**Passage for review**
A new paper in Ecology Letters by Matthew Fitzpatrick and Stephen Keller proposes to use some a class of statistical methods developed for understanding the distribution of species in different environments to understand the distribution of genetic variants in different environments. It’s an interesting idea, and a cool possible point of cross-pollination between the emerging field of landscape genomics and the more established field of community ecology. But there was one sentence that got my dander up:
In analyses, we have run on a computer with a 2.95 GHz quad-core processor, [this analysis method] took 0.5 h to analyse 2314 SNP loci, which is not unreasonable compared to other genetic analysis methods for detecting local adaptation.
Half an hour to analyze more than 2,000 genetic markers might sound “not unreasonable” to the authors, but if the computation time necessary for their analysis scales linearly with the number of markers, that implies a run time of 500 hours—almost 21 days—for a 2 million SNP dataset such as the one I’ve been lucky to play with in my postdoctoral research. (And, depending on how exactly the method incorporates data from multiple loci, computation time might increase quite a bit faster than linearly with additional markers.) Yes, we’d hope to have more powerful computing resources for a larger dataset, and maybe the analysis can be parallelized to spread the work across many linked computer processors—but that is still not what I’d call an efficient analysis. For comparison, a much simpler genotype-environment association scan I did with 2 million SNPs in 200 lines of Medicago truncatula took about 8 hours, if I recall correctly.
I don’t necessarily blame the Fitzpatrick and Keller, and I don’t mean to single them out. I think this points up a bigger issue that ecological genetics is facing as we enter the era of high-throughput sequencing. Specifically, it’s that genetic datasets that aren’t actually all that big when you spread them across a whole genome, feel big because they’re still orders of magnitude bigger than anything we’ve been able to collect before. See, for another example, the paper I discussed here recently, which looked for loci that determine survival to adulthood in salmon: more than 5,500 SNPs sounds like a lot, but they’re just a small sample in a 3 billion-nucleotide genome.

(Stored records)
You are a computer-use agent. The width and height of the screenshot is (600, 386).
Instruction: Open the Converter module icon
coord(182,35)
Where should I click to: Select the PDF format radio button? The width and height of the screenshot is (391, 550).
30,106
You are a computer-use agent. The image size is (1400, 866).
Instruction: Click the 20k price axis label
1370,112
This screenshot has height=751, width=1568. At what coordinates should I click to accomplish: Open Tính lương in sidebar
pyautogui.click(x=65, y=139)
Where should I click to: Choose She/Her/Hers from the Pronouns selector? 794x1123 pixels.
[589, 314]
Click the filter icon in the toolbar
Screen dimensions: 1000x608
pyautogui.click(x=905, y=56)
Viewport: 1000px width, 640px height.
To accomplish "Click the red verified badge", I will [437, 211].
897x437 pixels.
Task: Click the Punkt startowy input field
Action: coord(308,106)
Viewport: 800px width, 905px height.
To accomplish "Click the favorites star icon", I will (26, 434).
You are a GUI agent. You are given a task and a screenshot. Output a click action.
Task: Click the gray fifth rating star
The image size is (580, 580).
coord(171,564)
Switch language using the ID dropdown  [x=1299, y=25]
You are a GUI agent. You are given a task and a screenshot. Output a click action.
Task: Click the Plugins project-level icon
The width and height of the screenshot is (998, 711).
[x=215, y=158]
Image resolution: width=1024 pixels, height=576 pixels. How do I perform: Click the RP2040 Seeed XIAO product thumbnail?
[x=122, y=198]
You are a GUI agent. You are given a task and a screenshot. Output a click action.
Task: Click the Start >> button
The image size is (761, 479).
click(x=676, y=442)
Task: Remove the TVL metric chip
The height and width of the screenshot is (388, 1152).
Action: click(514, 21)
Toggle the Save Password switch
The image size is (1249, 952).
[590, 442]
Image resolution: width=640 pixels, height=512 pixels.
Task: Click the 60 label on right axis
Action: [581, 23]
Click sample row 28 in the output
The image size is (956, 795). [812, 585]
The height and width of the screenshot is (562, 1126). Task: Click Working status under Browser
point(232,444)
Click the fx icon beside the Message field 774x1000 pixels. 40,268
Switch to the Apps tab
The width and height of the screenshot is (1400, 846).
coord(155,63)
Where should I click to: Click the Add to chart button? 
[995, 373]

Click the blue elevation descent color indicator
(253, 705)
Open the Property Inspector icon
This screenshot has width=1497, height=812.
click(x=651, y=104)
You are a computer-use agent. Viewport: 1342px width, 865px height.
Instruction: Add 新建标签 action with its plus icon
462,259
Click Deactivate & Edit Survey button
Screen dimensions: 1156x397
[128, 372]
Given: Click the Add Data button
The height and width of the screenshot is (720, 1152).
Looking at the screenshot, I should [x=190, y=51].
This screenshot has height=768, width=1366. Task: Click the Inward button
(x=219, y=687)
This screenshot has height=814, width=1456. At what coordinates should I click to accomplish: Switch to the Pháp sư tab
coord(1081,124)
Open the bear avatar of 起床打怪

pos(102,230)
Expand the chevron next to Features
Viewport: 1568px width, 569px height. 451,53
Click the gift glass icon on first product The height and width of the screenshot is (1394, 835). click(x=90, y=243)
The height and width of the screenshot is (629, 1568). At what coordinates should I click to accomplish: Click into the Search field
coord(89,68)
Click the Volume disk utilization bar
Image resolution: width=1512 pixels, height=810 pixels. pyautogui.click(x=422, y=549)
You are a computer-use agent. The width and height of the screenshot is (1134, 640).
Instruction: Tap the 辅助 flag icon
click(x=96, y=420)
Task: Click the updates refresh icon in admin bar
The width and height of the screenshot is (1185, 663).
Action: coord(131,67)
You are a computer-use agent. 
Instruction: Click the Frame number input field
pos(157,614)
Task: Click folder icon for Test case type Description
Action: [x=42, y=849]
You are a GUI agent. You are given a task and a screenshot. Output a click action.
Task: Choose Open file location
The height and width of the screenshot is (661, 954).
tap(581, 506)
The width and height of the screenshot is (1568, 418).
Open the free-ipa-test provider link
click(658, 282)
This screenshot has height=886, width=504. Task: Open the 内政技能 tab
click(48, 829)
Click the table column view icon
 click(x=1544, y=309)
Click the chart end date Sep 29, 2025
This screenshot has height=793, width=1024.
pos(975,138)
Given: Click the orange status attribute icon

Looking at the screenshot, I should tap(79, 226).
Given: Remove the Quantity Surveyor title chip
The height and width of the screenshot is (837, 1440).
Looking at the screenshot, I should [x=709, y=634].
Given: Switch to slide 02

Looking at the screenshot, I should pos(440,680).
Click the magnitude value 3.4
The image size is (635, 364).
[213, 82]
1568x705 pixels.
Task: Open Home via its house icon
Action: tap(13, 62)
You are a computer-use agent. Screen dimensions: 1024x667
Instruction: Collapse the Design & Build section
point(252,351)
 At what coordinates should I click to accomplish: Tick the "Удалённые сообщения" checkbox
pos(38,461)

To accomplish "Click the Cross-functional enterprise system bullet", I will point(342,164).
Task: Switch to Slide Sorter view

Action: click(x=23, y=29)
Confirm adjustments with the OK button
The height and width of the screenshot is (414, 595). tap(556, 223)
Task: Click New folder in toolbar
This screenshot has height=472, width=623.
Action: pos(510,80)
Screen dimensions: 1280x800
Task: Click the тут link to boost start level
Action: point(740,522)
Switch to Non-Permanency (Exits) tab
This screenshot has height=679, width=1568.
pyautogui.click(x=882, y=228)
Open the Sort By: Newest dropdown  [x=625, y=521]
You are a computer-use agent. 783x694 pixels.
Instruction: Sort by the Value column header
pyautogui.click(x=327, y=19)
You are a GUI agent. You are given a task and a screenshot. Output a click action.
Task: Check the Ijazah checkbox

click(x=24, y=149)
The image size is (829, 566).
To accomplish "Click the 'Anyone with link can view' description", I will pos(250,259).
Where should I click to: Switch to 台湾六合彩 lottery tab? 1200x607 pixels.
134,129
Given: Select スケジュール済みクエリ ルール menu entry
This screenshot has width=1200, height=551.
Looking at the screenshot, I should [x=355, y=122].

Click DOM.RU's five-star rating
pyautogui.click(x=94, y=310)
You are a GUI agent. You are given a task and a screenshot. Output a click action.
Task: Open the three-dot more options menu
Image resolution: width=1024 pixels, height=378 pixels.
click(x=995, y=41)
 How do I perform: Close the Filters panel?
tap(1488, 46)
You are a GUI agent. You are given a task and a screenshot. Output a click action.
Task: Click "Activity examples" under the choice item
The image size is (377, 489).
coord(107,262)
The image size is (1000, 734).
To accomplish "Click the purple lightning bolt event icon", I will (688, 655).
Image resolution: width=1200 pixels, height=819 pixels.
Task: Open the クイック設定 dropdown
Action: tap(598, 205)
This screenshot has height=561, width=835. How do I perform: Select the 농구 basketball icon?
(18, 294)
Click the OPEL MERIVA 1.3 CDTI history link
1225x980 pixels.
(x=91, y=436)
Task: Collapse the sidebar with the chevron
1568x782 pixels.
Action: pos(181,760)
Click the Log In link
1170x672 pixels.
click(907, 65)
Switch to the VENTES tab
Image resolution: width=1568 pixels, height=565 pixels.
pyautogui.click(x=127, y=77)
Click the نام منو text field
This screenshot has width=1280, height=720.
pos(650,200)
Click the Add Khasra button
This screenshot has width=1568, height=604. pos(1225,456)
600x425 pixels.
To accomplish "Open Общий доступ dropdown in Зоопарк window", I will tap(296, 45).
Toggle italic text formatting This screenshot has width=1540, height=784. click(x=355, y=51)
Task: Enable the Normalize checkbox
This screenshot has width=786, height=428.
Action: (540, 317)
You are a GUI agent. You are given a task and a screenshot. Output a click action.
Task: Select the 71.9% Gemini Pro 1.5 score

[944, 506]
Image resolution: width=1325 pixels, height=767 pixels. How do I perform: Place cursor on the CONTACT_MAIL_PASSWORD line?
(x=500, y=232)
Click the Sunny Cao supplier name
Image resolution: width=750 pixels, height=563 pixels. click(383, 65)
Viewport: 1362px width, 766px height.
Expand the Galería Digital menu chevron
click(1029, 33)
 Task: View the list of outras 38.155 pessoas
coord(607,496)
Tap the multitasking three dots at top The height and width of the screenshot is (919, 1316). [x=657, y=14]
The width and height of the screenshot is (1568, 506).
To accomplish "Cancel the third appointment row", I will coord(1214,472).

**Tasks**
- 1) Please say whether each statement agrees with the post on analysis run times, answering yes or no and quoting the deciding words: (a) the method described by Fitzpatrick and Keller needed half an hour for 2314 SNP loci; (b) the Medicago truncatula scan covered 2 million SNPs in 200 lines and took about 8 hours; (c) the salmon paper used more than 55,000 SNPs.
- 2) Carry on the post on analysis run times, starting after its last sentence.

**Task-by-task outputs**
- 1)
(a) Yes: "took 0.5 h to analyse 2314 SNP loci"
(b) Yes: "2 million SNPs in 200 lines of Medicago truncatula took about 8 hours"
(c) No: "more than 5,500 SNPs sounds like a lot"

- 2)
To be clear, hundreds or thousands of markers provide very good power for estimating degree and timing of genetic isolation between populations, or identifying distinct genetic clusters, or reconstructing historical relationships between species. But when you’re “scanning” the genome for loci responsible for a particular phenotype, or under differential selection in different environments, even thousands of markers are going to miss a lot in almost any eukaryotic genome. This is one of the major points made by my postdoctoral mentor, Peter Tiffin, and Jeff Ross-Ibarra in a review article that is now available as a preprint: how densely markers are distributed across the genome, not just the total number of numbers, makes a big difference.
A 2,000-marker dataset is “genomic” in the sense that it captures the overall demographic history of the sample. But for many “genomic” analyses, what we really care about is the bits of the genome that deviate from that history. To find those we need a comb with many, many more teeth.
Fitzpatrick M.C. and S.R. Keller. 2014. Ecological genomics meets community-level modelling of biodiversity: mapping the genomic landscape of current and future environmental adaptation, Ecology Letters. doi: 10.1111/ele.12376.
Tiffin P, Ross-Ibarra J. 2014. Advances and limits of using population genetics to understand local adaptation. PeerJ PrePrints 2:e488v1 doi: 10.7287/peerj.preprints.488v1.